DIRECTIONS >> Range to reproduce from the entries below: the line with "Instruction: Click Fürth's", the line with "has height=366, width=942.", and every line in between. Give them exactly and give nothing else.

DATA FOR REVIEW >>
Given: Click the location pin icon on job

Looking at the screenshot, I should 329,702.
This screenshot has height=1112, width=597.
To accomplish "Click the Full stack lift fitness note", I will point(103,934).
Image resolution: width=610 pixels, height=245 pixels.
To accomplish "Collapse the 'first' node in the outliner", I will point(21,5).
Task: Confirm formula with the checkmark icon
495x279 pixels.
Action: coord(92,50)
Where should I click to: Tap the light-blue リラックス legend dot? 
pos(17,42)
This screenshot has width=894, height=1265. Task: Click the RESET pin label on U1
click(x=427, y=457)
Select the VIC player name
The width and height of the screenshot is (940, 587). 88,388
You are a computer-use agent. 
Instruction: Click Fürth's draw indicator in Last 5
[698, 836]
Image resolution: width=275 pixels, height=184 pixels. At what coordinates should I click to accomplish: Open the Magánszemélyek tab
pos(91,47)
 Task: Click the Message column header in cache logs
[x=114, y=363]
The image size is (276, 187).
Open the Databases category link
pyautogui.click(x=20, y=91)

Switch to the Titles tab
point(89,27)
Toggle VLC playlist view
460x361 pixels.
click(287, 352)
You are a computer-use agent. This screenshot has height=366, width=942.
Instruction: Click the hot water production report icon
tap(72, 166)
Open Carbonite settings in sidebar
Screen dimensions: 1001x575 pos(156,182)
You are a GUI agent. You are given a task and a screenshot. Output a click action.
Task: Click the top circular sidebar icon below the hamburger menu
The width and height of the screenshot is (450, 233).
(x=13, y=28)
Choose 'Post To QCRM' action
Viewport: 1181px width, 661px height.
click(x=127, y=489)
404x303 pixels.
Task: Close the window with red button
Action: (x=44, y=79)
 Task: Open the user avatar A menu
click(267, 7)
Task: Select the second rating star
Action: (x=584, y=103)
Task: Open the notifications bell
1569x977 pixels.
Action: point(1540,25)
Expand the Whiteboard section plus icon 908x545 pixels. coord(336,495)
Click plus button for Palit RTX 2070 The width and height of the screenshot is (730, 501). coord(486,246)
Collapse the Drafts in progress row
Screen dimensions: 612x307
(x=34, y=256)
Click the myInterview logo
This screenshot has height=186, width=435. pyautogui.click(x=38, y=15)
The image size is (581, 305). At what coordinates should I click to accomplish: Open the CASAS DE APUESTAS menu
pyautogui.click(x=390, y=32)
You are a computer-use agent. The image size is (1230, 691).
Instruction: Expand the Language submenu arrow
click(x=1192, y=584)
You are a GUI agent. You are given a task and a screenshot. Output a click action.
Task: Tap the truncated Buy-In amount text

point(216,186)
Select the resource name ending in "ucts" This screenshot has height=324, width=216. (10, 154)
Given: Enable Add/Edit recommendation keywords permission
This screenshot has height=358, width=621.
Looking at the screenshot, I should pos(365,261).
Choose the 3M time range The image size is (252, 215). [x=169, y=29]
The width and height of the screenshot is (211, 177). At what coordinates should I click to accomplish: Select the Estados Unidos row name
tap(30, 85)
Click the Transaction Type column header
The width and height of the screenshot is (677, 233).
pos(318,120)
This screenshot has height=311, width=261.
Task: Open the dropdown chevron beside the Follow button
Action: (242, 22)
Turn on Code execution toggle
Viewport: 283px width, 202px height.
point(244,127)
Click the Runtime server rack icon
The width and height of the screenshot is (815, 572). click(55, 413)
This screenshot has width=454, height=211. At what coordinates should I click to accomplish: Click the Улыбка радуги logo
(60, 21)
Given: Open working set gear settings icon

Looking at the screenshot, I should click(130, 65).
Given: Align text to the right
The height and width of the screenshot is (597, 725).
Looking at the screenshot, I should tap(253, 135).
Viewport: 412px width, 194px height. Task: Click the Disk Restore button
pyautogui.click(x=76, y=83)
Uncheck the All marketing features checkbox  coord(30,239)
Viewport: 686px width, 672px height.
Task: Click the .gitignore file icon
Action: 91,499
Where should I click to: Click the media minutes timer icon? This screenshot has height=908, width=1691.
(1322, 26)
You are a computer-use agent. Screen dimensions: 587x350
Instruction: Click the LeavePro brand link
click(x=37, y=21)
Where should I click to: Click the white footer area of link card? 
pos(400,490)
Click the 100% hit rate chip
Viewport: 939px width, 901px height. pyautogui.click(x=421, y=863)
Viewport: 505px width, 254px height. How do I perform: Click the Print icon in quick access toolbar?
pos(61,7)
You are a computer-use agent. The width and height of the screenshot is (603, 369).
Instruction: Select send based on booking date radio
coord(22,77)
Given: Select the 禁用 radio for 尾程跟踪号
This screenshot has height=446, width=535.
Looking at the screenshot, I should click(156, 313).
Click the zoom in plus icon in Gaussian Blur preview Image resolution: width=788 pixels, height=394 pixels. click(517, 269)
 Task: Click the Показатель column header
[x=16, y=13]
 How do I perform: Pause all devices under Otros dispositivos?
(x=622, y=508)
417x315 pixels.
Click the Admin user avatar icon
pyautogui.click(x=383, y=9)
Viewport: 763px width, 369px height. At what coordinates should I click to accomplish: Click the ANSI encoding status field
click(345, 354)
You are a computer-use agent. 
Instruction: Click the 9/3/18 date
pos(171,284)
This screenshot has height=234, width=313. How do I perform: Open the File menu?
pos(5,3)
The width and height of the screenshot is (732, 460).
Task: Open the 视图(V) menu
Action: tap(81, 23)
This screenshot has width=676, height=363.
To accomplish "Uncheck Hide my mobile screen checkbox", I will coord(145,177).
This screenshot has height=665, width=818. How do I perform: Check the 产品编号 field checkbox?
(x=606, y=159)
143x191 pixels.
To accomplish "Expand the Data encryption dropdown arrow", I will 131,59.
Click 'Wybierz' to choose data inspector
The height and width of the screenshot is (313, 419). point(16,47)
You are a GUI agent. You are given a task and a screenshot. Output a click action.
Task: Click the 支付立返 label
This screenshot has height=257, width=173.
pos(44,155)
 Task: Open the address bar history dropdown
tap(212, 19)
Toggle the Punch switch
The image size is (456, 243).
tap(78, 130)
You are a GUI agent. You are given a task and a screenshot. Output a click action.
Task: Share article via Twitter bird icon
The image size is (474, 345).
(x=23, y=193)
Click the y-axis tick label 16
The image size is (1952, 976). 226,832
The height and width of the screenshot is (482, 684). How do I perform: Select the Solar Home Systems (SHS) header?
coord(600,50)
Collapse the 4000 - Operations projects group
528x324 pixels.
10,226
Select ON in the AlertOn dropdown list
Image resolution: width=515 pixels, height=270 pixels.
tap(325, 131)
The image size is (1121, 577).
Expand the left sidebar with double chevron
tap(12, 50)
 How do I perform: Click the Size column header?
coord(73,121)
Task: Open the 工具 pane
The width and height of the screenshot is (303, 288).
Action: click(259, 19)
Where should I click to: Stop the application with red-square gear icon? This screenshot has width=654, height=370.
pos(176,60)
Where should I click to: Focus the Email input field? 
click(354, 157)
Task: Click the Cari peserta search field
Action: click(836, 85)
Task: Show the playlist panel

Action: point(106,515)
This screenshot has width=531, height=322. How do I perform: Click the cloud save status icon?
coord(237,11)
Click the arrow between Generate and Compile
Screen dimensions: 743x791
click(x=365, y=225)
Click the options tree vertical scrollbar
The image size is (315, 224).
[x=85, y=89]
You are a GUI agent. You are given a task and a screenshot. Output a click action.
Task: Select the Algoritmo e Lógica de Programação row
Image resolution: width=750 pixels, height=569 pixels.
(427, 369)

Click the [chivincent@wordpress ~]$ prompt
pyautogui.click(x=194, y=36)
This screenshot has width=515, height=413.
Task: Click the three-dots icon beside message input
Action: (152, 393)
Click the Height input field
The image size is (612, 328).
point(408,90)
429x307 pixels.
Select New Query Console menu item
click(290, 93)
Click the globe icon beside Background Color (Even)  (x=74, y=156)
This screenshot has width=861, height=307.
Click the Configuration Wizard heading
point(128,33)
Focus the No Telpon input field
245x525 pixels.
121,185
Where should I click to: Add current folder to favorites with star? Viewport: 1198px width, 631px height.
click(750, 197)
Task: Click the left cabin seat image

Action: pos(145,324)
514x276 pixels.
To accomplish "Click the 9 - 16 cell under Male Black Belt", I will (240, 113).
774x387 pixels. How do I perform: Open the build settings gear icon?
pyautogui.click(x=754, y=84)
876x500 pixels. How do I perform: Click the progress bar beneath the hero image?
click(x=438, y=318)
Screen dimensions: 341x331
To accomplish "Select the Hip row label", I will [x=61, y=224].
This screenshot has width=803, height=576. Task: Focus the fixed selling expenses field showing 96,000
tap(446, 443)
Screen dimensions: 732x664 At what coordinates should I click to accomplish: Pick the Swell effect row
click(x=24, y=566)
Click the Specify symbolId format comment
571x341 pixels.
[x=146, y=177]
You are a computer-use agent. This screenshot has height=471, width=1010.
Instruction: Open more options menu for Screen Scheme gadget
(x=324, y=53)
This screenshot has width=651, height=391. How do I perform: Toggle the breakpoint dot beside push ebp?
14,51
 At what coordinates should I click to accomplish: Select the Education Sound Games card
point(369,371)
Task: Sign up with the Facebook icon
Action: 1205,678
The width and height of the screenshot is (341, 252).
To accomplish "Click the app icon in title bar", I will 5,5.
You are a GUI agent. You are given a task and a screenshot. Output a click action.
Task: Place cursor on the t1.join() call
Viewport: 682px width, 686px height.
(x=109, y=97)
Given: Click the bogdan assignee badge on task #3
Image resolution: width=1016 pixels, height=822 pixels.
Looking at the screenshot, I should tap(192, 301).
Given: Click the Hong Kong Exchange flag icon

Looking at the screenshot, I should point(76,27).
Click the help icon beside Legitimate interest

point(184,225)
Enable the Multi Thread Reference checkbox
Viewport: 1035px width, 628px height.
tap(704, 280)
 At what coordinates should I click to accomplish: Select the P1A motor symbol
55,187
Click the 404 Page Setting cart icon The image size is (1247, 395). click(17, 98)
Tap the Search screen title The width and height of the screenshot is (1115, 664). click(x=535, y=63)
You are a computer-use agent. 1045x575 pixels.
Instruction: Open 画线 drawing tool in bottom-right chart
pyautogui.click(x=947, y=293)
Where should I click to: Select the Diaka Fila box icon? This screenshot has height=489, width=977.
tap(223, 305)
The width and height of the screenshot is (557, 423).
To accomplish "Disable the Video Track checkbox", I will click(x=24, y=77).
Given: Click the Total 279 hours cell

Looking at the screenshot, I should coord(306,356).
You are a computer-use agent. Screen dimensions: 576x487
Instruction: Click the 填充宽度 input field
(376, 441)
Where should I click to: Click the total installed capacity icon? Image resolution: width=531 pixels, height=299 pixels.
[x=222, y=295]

RESPONSE TO THIS EXERCISE >>
Instruction: Click Fürth's draw indicator in Last 5
[698, 836]
Image resolution: width=275 pixels, height=184 pixels. At what coordinates should I click to accomplish: Open the Magánszemélyek tab
pos(91,47)
 Task: Click the Message column header in cache logs
[x=114, y=363]
The image size is (276, 187).
Open the Databases category link
pyautogui.click(x=20, y=91)

Switch to the Titles tab
point(89,27)
Toggle VLC playlist view
460x361 pixels.
click(287, 352)
You are a computer-use agent. This screenshot has height=366, width=942.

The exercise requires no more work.